= EXERCISE =
Please quote exactly the lines below from the line containing "Where should I click to: Click the Up" to the line containing "Click into the Dashboard ID field", both lines included, and nothing else.

= GIVEN DATA =
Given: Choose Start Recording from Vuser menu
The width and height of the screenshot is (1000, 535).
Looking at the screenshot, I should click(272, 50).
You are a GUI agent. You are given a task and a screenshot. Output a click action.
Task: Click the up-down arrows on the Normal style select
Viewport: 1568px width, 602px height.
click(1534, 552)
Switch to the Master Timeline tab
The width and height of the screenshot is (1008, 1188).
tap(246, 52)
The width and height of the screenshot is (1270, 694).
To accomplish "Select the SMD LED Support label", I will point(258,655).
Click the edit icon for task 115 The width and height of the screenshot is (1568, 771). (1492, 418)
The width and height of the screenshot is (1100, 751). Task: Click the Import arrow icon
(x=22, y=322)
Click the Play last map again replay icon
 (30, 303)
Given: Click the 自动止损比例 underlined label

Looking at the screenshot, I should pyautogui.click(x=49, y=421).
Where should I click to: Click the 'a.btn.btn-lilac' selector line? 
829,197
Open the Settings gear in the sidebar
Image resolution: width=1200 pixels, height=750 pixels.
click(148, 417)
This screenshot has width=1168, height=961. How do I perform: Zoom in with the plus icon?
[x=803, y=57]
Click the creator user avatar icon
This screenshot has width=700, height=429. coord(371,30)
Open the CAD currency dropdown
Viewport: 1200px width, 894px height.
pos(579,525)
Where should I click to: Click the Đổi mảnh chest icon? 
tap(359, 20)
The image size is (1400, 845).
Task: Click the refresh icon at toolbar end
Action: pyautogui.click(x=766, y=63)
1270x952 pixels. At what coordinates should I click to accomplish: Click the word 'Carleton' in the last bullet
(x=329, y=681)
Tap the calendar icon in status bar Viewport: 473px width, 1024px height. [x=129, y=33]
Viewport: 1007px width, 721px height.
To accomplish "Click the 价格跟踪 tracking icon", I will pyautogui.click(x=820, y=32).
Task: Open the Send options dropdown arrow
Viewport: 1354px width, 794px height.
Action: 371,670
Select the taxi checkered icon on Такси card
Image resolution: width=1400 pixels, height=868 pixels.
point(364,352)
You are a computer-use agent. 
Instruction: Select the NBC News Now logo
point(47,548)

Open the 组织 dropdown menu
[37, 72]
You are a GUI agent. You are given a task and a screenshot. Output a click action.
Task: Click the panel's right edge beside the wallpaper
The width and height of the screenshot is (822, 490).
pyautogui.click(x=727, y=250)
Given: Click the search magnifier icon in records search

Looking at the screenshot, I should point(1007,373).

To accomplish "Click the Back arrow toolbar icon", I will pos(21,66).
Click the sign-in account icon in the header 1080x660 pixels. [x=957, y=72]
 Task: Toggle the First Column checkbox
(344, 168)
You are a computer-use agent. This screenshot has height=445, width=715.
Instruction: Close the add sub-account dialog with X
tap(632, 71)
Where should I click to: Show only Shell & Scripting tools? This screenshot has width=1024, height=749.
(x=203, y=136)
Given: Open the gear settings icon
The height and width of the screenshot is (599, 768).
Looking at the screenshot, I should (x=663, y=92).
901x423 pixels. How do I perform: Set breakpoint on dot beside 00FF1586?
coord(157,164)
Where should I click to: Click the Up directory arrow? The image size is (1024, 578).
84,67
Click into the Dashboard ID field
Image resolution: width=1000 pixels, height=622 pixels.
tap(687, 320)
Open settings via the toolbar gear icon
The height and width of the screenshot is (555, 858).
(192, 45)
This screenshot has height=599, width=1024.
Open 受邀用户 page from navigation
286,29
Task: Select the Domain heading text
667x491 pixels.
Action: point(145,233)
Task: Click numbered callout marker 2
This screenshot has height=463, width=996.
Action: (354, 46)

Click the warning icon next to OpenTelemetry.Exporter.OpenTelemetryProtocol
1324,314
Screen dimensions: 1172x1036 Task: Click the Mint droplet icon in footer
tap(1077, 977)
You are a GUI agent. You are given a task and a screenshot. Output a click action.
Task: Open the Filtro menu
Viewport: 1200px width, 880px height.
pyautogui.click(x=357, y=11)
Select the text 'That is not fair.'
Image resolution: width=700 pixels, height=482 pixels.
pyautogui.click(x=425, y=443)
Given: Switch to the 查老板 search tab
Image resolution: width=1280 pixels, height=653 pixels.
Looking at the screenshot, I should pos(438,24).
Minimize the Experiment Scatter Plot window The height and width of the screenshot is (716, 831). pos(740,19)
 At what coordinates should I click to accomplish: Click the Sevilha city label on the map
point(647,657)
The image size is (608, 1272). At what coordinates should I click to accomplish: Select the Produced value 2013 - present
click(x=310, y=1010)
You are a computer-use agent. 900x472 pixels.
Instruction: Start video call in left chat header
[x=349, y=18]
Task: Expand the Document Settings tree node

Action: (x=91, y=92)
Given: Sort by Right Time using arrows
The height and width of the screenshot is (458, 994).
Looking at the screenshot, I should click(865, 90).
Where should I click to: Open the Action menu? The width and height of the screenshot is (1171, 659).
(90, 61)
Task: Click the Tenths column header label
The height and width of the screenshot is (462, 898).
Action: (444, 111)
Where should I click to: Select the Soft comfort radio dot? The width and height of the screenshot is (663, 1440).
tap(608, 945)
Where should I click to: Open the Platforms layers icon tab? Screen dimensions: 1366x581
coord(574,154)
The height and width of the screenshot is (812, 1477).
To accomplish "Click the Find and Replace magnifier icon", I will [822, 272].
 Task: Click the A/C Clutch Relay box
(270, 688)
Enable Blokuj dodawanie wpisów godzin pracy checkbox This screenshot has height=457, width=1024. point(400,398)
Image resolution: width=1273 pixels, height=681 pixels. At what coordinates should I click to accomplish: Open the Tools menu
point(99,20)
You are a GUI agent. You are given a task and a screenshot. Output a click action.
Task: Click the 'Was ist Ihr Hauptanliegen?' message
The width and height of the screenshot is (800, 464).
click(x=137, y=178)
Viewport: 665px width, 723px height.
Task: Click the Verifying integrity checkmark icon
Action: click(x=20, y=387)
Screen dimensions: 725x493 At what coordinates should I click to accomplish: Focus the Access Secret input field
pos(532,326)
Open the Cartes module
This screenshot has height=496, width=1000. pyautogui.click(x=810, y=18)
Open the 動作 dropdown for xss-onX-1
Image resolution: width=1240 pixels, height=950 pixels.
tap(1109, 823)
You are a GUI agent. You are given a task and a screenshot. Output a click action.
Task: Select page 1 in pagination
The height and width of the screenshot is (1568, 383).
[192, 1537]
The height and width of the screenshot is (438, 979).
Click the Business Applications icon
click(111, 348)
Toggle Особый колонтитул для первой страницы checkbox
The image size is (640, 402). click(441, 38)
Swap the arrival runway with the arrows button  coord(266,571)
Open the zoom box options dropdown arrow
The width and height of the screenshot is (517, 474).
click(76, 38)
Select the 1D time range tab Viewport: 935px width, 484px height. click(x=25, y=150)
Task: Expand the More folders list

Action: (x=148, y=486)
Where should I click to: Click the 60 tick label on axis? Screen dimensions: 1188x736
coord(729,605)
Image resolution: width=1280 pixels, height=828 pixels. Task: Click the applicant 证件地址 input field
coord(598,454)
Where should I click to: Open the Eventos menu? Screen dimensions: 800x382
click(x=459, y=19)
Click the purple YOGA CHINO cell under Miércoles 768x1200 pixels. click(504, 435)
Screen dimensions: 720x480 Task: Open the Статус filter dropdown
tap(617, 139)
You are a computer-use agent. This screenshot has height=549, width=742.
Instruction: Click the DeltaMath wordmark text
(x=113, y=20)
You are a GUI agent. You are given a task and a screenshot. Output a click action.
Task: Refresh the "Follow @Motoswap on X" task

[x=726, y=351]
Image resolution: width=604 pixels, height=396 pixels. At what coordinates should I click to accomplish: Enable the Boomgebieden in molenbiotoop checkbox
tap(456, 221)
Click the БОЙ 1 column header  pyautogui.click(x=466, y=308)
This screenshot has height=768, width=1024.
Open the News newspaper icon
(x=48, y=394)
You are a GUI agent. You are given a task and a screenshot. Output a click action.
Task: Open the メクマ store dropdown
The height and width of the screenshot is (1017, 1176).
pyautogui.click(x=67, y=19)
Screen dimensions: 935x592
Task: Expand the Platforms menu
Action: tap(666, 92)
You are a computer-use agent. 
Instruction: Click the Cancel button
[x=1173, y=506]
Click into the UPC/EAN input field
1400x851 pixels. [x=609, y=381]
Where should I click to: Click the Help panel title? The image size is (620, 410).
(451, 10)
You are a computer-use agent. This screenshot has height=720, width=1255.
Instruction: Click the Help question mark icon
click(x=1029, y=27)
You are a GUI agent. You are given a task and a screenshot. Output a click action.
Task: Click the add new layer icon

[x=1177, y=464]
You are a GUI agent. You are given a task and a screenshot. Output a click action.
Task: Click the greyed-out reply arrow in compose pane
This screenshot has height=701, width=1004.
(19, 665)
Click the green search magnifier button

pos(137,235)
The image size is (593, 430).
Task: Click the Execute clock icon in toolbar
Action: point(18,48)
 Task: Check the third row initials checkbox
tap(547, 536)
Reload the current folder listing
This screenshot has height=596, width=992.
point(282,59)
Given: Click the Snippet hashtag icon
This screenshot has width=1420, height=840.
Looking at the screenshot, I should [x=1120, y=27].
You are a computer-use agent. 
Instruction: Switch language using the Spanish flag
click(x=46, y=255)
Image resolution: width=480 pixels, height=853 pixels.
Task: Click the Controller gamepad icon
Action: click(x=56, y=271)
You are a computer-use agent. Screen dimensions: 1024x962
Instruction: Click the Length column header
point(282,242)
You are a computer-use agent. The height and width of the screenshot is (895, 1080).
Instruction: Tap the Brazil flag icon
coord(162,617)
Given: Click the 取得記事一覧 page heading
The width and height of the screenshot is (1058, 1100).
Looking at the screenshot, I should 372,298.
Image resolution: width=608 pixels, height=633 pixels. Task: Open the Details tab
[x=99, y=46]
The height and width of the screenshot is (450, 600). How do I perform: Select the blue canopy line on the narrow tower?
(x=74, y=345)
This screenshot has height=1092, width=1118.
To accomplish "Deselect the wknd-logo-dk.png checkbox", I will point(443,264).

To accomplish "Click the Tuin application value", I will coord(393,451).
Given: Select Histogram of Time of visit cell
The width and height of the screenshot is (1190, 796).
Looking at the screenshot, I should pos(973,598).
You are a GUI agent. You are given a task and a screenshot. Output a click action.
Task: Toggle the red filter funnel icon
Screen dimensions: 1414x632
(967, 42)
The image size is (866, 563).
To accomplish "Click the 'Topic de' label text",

= ANSWER FOR THE TASK =
Where should I click to: Click the Up directory arrow? The image size is (1024, 578).
84,67
Click into the Dashboard ID field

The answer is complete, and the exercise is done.